EDITOR’S NOTE: Tyler Craig is filling in for Sam Collins today. Sam will return (tentatively) on Thursday.
Bears drew first blood Monday, delivering a down gap to equity indices across the board. Any and all counterattacks from buyers were rebuffed in short order, creating an intraday downtrend that persisted until the closing bell.
By day’s end, the S&P 500, Dow Jones Industrial Average and Nasdaq Composite all shaved roughly 0.9% off their value. True to form, the higher-beta Russell 2000 led the market losses, dropping 1.1% on the day. For the uninitiated, small caps (which the Russell 2000 holds in spades) boast higher volatility than their large-cap brethren.
Sellers were particularly active overseas. The iShares MSCI Emerging Markets Indx (ETF) (NYSEARCA:EEM) fell 1.46% on the day led by outsize losses in Chinese-related stocks. The ever popular iShares China Large-Cap (ETF) (NYSEARCA:FXI) received a 2% haircut on above-average volume.
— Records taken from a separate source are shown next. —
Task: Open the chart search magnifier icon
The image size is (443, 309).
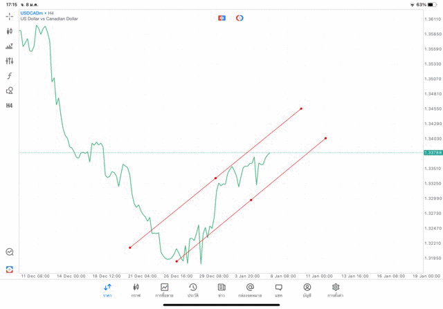Action: click(x=10, y=252)
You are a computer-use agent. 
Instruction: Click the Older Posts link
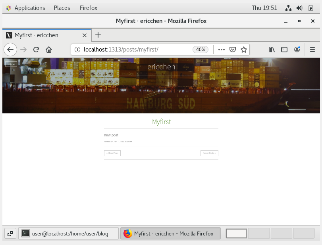(112, 153)
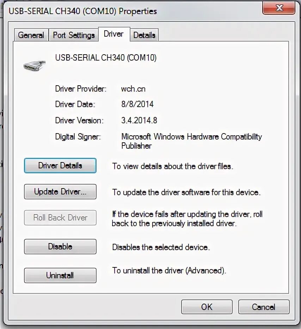Screen dimensions: 301x329
Task: Select the Driver tab
Action: pos(114,34)
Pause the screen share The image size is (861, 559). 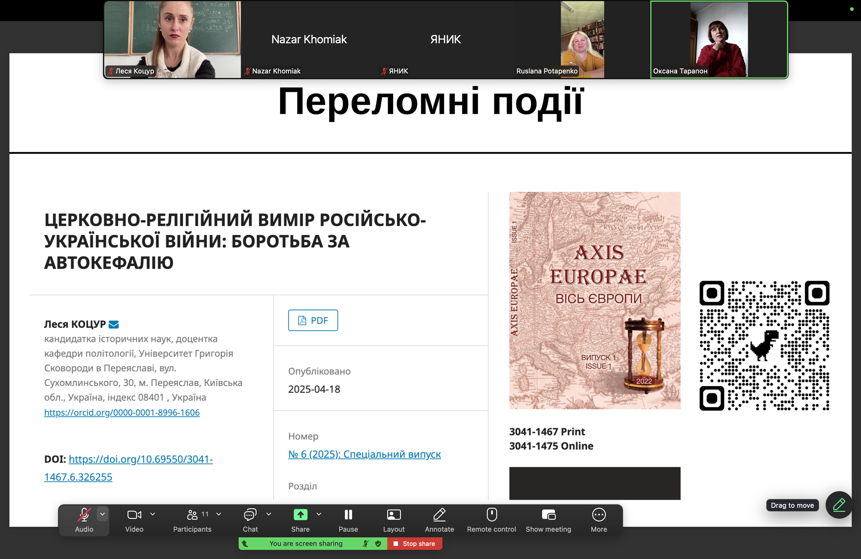coord(348,514)
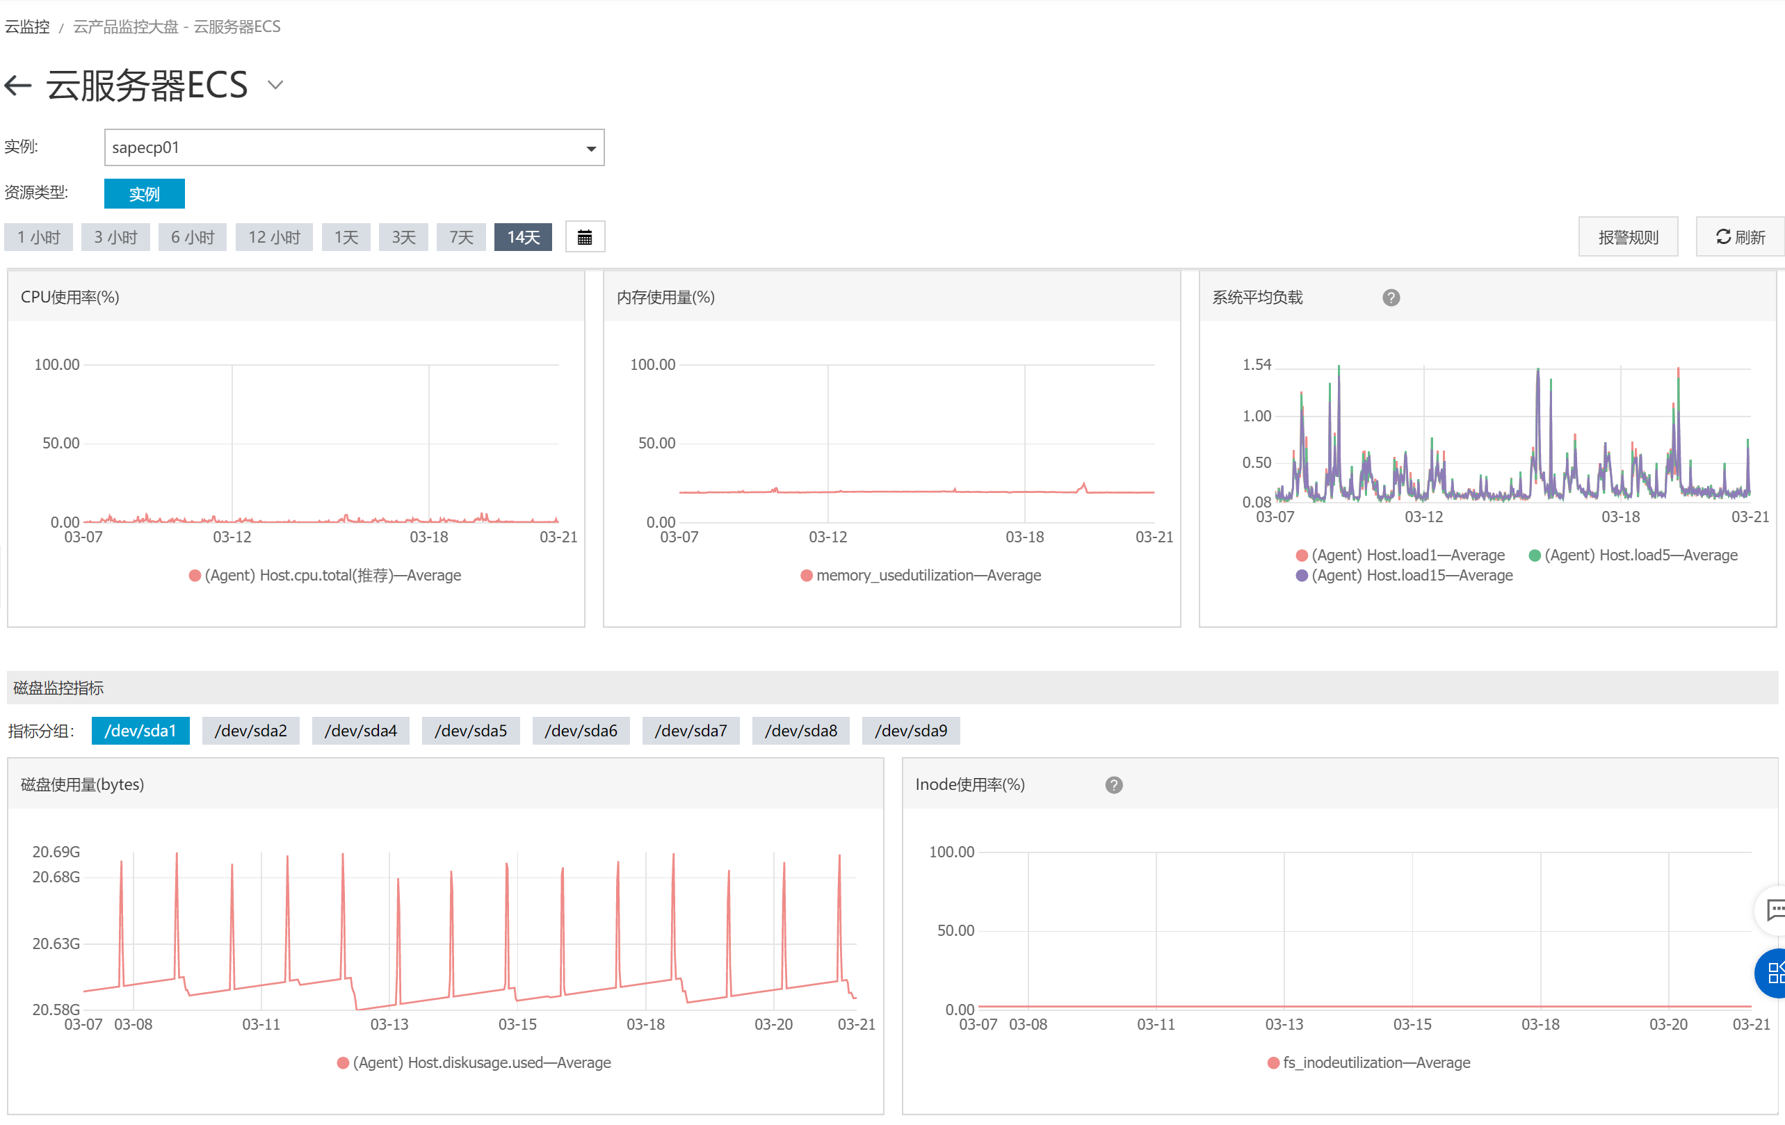Toggle Host.cpu.total legend marker

point(195,575)
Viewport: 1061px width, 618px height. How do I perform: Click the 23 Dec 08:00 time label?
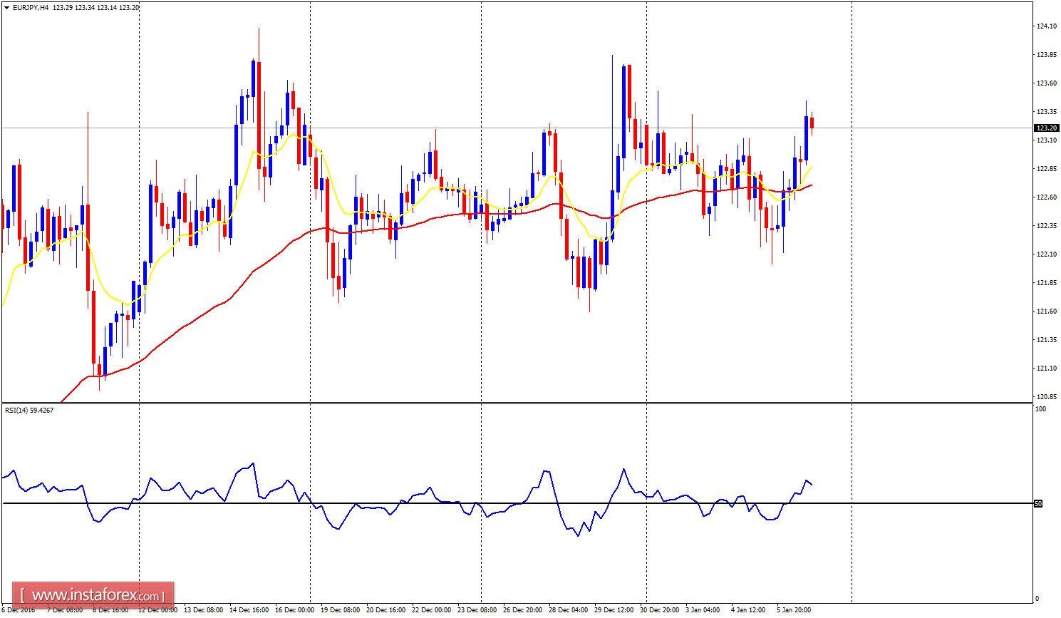point(477,610)
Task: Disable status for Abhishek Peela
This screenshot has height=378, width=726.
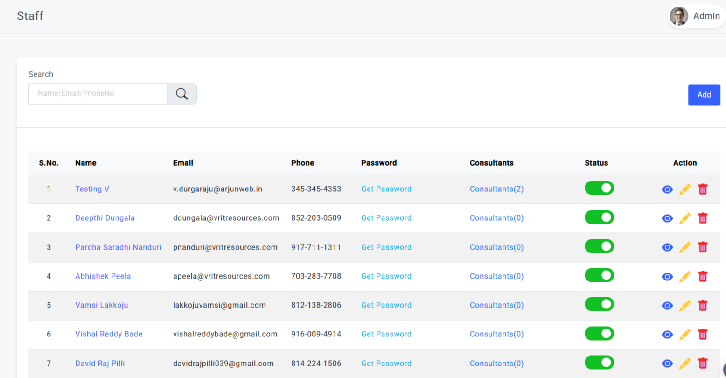Action: click(x=599, y=275)
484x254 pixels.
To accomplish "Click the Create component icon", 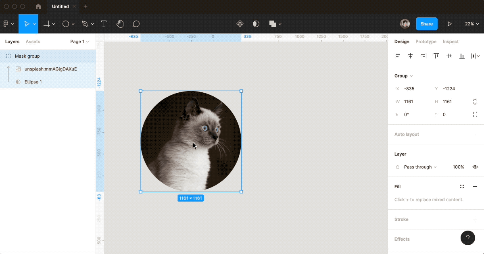I will click(x=240, y=24).
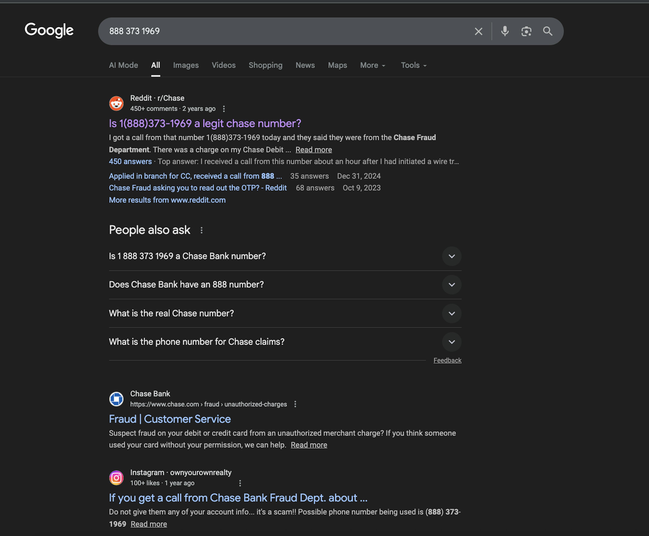
Task: Expand "What is the phone number for Chase claims?"
Action: point(452,342)
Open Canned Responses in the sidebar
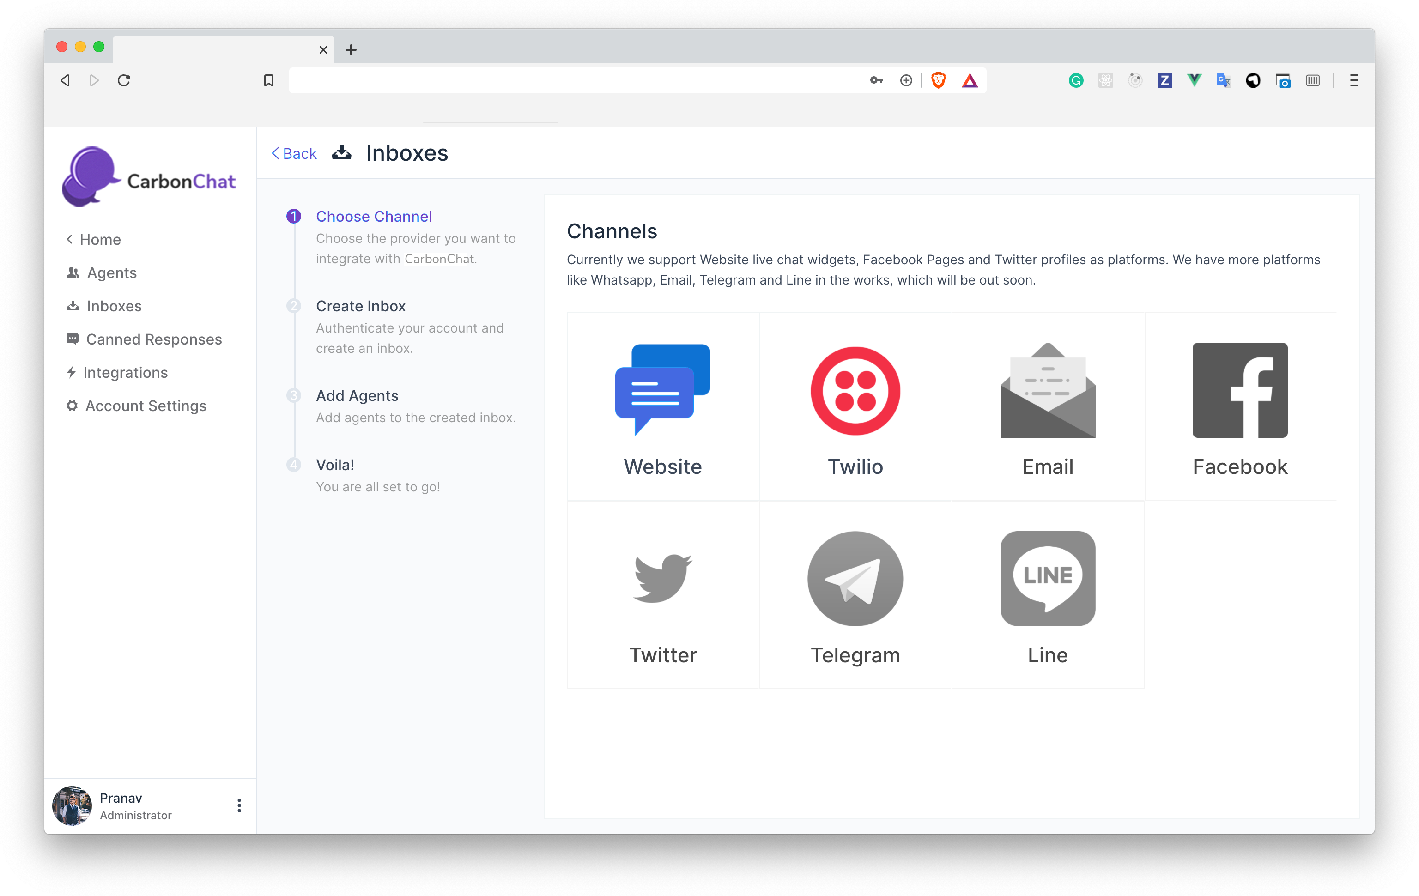The image size is (1419, 896). (153, 339)
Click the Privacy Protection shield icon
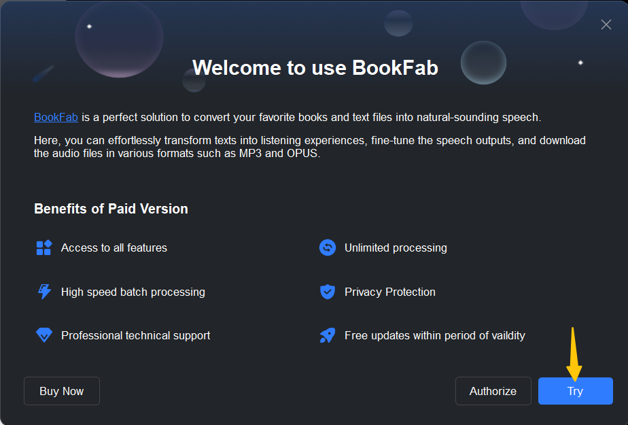This screenshot has width=628, height=425. (328, 292)
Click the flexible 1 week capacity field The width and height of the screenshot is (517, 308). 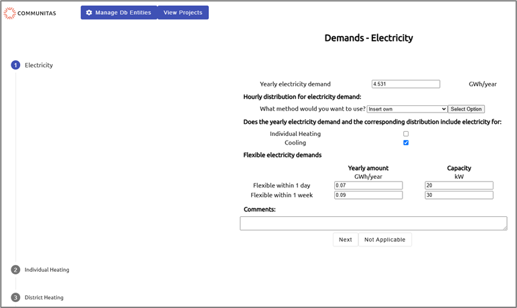pos(459,196)
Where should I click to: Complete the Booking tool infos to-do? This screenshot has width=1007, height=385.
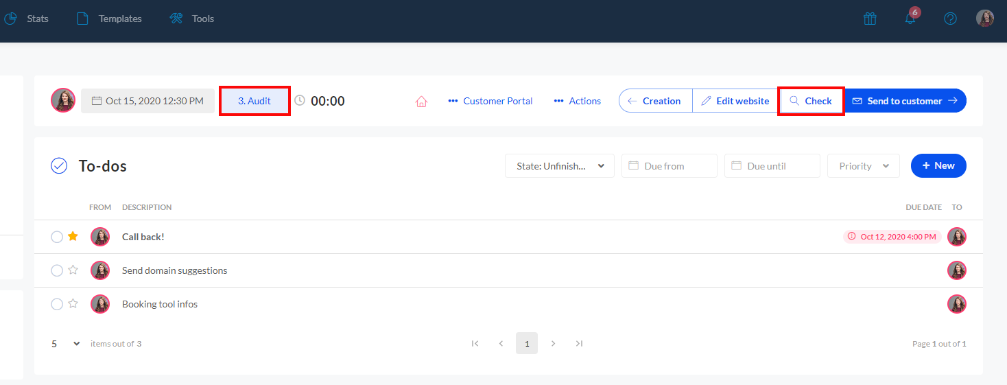(x=57, y=304)
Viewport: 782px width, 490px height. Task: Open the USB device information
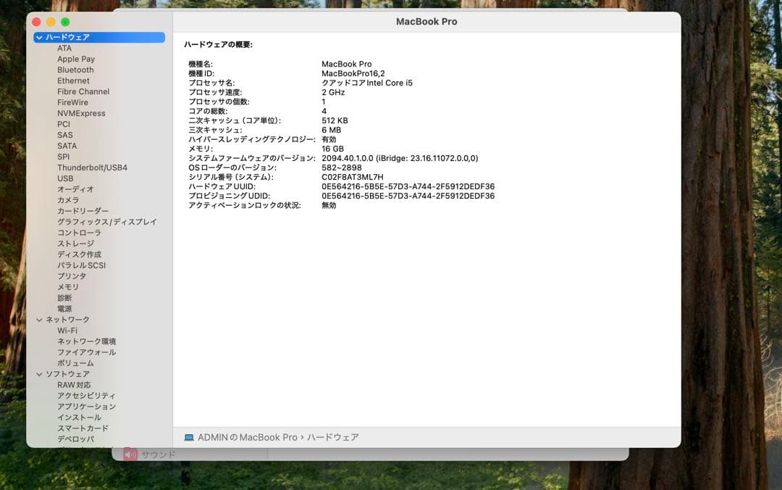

Despite the selling salvo greeting traders returning from their weekend festivities, the technical posture of the markets remains mixed. Bears will point to the S&P 500’s formation of yet another lower pivot high (Thursday’s peak of $2179.99) and subsequent return beneath the 50-day and 20-day moving averages as evidence for their pessimism. Bulls will point to continued strength out of the Nasdaq-100 and the solid uptrend that remains intact in the Russell 2000 Index.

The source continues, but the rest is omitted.